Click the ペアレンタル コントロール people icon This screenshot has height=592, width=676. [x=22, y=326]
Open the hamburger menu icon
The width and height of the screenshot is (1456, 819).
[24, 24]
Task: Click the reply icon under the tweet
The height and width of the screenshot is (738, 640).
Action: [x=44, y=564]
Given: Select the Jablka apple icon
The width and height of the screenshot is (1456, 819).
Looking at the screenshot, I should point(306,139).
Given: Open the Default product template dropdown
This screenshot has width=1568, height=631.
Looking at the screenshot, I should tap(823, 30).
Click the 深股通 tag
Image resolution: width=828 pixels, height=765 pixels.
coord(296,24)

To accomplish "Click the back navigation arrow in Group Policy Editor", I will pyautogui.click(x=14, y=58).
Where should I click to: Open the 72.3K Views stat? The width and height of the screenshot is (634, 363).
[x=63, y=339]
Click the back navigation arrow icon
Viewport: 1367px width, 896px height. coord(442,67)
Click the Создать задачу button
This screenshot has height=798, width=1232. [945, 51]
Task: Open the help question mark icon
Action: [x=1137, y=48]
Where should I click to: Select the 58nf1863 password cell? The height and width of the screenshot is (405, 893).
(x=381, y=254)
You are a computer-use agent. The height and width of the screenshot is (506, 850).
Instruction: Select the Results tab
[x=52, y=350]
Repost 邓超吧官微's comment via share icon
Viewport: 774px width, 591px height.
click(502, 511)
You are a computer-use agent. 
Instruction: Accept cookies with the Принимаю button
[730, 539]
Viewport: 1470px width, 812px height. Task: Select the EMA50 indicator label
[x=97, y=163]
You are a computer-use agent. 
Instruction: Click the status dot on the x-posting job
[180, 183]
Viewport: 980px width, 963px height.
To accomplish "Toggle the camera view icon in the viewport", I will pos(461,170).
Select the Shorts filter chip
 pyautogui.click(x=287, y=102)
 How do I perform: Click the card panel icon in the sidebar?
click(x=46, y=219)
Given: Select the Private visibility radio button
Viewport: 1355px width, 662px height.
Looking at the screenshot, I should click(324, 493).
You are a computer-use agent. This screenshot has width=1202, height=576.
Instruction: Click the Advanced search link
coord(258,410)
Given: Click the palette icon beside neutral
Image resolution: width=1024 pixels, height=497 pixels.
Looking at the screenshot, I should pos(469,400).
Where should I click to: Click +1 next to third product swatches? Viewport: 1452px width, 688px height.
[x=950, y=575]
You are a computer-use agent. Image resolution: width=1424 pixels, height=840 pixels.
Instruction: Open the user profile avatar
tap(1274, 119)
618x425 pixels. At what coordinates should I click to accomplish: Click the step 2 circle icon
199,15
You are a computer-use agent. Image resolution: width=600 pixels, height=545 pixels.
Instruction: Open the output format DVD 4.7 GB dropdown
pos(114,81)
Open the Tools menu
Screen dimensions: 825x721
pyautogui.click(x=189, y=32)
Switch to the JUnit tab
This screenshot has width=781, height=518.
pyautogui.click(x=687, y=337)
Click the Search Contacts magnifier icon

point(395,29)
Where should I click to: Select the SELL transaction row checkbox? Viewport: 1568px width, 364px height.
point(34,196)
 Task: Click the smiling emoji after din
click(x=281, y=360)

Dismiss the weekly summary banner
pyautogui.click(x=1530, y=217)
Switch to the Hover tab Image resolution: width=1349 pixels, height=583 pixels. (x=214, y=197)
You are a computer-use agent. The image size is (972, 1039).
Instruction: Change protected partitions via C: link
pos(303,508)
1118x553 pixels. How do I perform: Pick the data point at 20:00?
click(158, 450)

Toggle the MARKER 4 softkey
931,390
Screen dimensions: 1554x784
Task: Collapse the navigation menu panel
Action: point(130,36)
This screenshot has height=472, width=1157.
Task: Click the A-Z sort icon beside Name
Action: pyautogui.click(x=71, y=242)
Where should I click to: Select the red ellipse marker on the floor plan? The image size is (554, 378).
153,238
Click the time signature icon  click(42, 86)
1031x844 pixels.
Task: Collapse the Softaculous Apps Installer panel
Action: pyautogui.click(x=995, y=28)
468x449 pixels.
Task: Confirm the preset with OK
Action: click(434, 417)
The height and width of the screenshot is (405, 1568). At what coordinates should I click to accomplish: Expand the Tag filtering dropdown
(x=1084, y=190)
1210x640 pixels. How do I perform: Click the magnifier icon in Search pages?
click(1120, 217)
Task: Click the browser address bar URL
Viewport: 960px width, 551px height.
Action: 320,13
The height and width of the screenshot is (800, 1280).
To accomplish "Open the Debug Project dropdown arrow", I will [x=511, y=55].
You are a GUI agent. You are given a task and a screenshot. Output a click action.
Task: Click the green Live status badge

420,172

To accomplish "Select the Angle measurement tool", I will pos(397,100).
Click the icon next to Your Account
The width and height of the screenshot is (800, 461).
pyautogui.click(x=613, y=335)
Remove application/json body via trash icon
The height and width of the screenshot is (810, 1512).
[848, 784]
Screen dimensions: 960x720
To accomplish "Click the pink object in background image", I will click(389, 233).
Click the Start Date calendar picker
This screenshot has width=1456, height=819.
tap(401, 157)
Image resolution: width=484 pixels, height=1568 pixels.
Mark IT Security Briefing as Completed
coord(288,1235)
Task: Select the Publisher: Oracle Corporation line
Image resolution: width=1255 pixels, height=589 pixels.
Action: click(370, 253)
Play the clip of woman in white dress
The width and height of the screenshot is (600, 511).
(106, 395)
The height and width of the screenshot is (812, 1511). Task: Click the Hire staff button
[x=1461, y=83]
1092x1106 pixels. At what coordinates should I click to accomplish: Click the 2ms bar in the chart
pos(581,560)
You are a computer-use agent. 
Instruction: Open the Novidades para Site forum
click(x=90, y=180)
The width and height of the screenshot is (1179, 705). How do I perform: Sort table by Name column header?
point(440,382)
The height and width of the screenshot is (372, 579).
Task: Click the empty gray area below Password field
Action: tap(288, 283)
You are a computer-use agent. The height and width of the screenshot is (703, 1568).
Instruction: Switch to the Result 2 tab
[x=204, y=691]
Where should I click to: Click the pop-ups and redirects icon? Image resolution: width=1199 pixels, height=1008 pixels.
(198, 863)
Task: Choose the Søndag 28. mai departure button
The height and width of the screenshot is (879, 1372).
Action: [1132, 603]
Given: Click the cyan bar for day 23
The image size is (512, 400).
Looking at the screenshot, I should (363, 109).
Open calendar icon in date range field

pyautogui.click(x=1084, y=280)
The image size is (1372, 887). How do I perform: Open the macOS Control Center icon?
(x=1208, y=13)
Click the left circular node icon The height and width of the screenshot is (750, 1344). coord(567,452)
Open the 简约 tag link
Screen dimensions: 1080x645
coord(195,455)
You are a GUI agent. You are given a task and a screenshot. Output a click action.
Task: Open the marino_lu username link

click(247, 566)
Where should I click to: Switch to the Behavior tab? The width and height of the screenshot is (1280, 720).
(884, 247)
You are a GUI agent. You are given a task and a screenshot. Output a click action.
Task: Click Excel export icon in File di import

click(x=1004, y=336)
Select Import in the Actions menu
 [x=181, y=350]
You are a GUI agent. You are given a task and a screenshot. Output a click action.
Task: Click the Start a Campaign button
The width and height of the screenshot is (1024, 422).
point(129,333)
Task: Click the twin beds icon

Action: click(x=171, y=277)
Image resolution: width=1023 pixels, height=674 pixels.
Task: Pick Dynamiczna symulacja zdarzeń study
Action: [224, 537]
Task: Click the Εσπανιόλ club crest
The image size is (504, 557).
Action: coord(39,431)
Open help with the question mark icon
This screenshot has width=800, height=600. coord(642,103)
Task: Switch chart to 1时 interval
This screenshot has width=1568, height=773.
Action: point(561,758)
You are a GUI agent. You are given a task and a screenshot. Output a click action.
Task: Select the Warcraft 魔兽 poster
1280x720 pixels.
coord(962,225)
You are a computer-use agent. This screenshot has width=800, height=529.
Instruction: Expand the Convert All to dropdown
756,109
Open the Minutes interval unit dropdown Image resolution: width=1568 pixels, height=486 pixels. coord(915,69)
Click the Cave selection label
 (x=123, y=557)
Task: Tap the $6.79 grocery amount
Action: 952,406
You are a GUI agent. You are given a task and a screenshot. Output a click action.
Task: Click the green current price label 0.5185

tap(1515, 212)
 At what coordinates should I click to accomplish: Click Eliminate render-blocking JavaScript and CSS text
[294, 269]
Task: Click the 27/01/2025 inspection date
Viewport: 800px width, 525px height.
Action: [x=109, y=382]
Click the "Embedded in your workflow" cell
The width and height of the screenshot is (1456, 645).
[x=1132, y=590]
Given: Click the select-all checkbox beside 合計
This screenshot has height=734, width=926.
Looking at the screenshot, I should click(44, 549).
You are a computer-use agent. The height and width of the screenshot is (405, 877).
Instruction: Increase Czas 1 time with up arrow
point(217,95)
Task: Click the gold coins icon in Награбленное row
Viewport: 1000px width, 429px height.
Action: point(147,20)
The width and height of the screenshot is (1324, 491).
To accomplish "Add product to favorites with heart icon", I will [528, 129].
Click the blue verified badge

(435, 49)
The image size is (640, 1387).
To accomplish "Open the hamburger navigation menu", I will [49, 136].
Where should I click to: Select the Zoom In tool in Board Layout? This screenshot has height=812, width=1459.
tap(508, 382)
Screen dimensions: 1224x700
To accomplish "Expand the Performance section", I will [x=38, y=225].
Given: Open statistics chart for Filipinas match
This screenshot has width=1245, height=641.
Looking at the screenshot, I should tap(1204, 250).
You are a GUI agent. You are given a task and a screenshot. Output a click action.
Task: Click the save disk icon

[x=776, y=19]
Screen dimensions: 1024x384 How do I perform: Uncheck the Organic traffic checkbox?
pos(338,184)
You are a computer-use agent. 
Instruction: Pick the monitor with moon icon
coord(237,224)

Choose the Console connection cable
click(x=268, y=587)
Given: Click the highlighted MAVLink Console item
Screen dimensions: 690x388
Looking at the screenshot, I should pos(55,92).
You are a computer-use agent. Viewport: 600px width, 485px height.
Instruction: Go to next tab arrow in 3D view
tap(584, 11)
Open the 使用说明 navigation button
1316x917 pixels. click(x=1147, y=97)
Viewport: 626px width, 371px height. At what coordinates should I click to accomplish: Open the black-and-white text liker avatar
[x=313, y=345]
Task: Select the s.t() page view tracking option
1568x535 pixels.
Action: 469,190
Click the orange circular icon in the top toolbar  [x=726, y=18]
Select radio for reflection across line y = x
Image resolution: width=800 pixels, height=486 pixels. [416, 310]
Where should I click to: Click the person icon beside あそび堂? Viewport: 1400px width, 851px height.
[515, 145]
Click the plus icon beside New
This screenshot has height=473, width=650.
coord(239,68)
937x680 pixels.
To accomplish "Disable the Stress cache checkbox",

**ABOUT THIS TASK**
Each line of the listing that includes the word "Start" should be copied out.

**WRITTEN RESPONSE**
Click the Start Date calendar picker
Task: Click the Start a Campaign button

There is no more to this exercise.